HMO’s are a little like Canadian health care, but worse. If you poll Canadians, the vast majority will tell you that their health plan is great. Why? Because the vast majority of Canadians have never tried to access their health plan. It is a great plan until you get sick. HMO’s are the same sort of thing….with this caviat: in Canada the physicians aren’t incentivized to deny you care like they are in HMO’s. In Canada, everything is limited and rationed by the government. In HMO’s, your suffering translates in to larger dividend payments for the shareholders holding HMO stock. Your child’s chronic infections and denial of their tonsillectomy results in a bigger Christmas bonus for your pediatrician.

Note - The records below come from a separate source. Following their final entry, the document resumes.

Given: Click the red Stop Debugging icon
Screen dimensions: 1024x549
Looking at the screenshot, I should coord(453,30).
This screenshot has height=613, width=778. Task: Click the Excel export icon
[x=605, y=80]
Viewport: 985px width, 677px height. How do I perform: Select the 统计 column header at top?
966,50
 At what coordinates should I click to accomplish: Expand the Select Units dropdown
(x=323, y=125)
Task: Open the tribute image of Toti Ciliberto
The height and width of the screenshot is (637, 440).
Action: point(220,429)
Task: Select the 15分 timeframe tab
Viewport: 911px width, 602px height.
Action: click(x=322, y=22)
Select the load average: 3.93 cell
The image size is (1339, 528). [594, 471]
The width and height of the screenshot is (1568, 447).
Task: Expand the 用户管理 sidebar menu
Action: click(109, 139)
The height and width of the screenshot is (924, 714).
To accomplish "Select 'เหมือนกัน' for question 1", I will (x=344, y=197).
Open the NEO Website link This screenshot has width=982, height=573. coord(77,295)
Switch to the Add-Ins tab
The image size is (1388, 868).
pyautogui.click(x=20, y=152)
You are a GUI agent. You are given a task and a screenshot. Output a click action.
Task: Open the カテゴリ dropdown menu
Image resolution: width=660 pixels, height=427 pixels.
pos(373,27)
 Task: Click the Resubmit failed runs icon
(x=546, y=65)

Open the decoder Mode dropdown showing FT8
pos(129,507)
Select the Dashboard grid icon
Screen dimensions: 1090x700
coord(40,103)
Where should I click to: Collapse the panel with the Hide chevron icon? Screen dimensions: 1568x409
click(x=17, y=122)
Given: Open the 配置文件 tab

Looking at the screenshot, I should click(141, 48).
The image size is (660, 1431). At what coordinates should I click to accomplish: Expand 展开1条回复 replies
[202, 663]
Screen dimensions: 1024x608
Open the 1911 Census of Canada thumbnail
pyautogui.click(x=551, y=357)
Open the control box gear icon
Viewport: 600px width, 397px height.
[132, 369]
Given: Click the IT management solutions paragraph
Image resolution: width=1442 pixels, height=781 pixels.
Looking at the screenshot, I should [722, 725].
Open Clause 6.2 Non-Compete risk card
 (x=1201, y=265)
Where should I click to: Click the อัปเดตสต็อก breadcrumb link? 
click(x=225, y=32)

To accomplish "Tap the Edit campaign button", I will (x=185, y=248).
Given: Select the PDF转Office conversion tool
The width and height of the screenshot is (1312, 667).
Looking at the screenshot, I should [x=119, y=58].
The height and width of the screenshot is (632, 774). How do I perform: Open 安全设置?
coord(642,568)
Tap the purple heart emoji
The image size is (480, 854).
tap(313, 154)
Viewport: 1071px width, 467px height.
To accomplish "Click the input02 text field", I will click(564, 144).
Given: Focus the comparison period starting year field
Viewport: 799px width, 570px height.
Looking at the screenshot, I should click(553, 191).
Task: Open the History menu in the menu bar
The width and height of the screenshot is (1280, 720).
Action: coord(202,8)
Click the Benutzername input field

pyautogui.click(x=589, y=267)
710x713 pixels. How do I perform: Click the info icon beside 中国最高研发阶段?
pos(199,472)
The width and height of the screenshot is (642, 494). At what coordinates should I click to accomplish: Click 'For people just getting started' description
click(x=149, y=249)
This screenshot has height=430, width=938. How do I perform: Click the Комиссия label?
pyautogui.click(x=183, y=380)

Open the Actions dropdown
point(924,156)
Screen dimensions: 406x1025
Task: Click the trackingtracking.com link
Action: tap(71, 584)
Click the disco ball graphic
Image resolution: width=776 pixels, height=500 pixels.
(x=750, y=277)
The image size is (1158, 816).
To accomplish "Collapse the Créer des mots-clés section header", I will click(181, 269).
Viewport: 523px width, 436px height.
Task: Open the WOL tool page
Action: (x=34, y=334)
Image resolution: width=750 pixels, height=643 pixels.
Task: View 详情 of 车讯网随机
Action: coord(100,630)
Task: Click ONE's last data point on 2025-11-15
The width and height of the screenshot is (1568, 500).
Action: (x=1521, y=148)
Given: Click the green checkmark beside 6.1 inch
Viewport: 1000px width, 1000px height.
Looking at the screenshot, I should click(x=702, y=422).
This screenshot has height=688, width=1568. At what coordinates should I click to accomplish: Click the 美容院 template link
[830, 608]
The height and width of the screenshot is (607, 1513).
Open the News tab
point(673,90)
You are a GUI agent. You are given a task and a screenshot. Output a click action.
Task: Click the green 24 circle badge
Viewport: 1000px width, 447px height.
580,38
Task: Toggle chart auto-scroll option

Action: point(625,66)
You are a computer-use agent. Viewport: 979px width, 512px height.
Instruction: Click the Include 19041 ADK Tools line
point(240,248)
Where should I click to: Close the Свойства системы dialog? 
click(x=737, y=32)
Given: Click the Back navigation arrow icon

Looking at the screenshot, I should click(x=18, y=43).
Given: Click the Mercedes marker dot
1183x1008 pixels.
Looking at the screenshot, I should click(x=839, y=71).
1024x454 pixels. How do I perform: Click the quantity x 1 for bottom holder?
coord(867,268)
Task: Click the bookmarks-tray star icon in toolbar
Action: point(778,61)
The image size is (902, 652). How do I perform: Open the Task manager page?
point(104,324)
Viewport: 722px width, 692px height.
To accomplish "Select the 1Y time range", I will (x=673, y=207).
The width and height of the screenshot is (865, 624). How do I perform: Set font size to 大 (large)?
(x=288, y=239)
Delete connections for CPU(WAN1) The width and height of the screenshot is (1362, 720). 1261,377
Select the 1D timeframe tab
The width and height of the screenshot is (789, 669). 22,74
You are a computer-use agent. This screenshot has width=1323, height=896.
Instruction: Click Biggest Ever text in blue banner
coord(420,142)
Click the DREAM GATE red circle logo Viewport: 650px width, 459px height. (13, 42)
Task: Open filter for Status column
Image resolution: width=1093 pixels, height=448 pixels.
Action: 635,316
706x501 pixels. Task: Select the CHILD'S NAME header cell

As an employee you may be increasingly pressured to sign up for crap like this. You will likely be told that it is for your own good and will save you money. Herding you into an HMO is very much like taking away the health benefit portion of your compensation entirely. You are probably better off uninsured.
G. Keith Smith, M.D.
How do HMO’s work? Physicians are paid a “capitated rate.” That means that for every patient (capitated means “head”) the physician receives a set amount of money….regardless of the care rendered to the patient. Typically at the end of the year, the extent to which the physician has been successful in limiting the patient’s health costs results in a bonus…to the physician that denied them care! The patient typically has no “out of pocket” expense. What sort of incentives are produced by a system like this? If you said,” the patient is likely to seek the physician regularly because it doesn’t cost them anything,” go to the head of the class! If you said,”the physician doesn’t want to see any patients because he has already been paid for seeing them whether he sees them or not,” you too, go to the head of the class. So the patients can’t get an appointment and the physician’s waiting room is empty!! Who wins? The insurance company or employer that offers this “insurance product” wins because no one gets any care and costs are minimal!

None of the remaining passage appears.